**INSTRUCTIONS FOR THE TASK**
Set out word for word the line that contains "The height and" and each line after it, through the end of the data below, but exclude the pictures.

**MATERIAL FOR THE TASK**

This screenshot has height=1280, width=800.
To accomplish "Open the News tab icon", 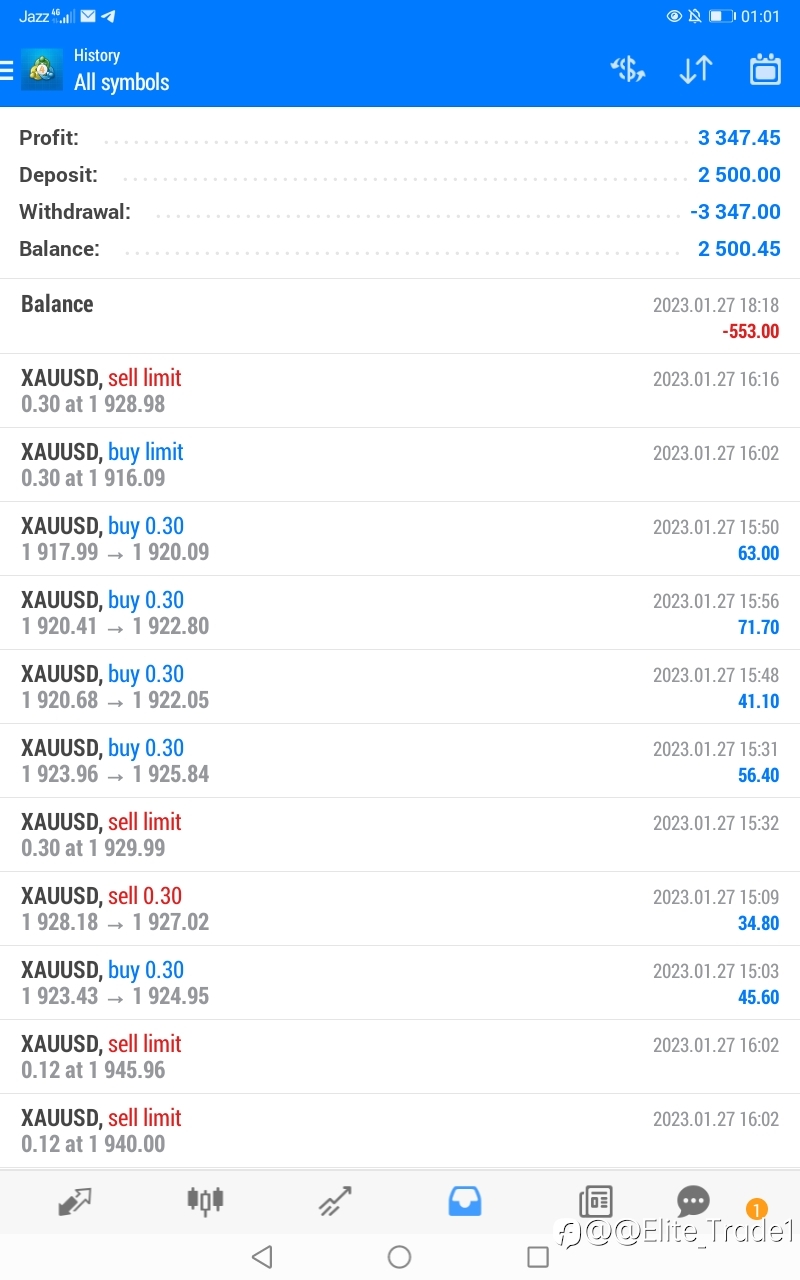I will [595, 1200].
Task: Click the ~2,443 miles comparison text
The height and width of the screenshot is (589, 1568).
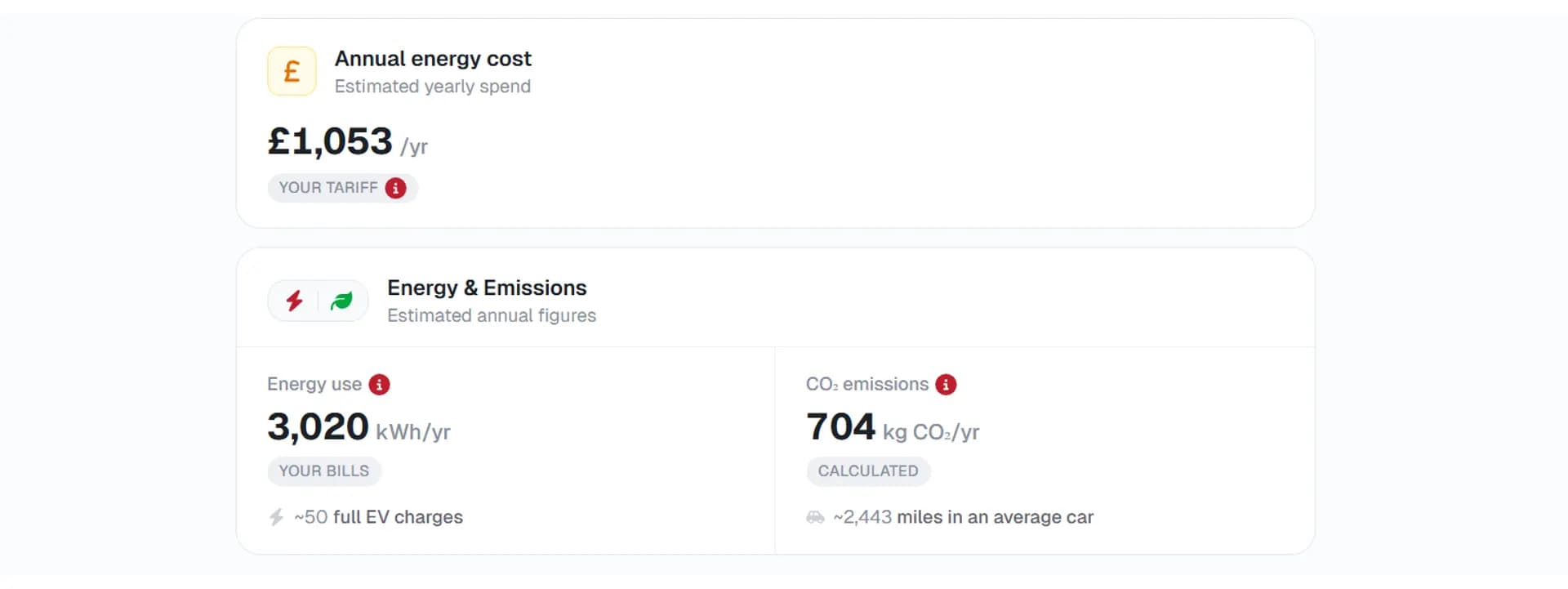Action: 964,516

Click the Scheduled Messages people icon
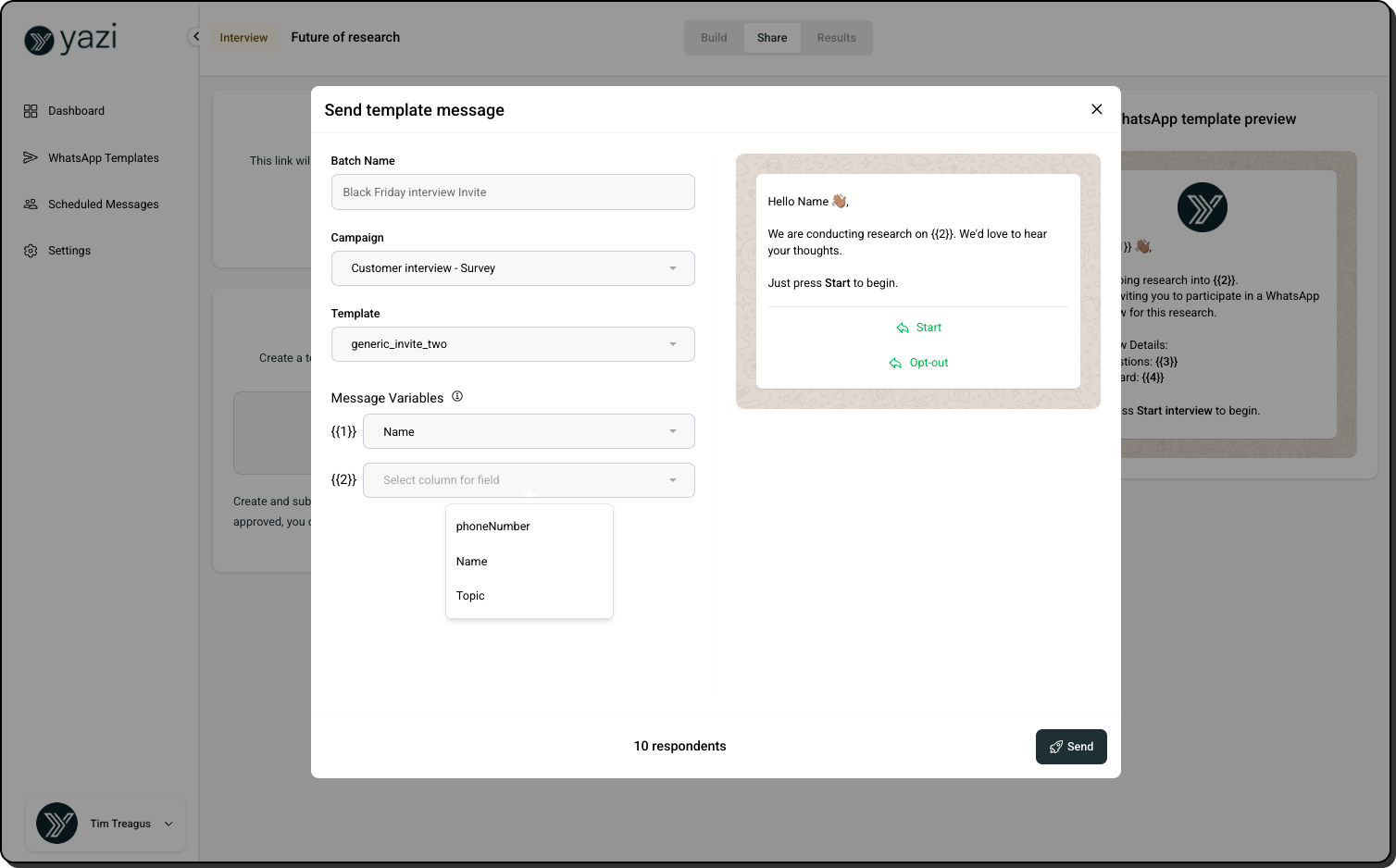[x=31, y=205]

**ANSWER SPACE**
The height and width of the screenshot is (589, 1568).
Action: 964,516

Click the Scheduled Messages people icon
[x=31, y=205]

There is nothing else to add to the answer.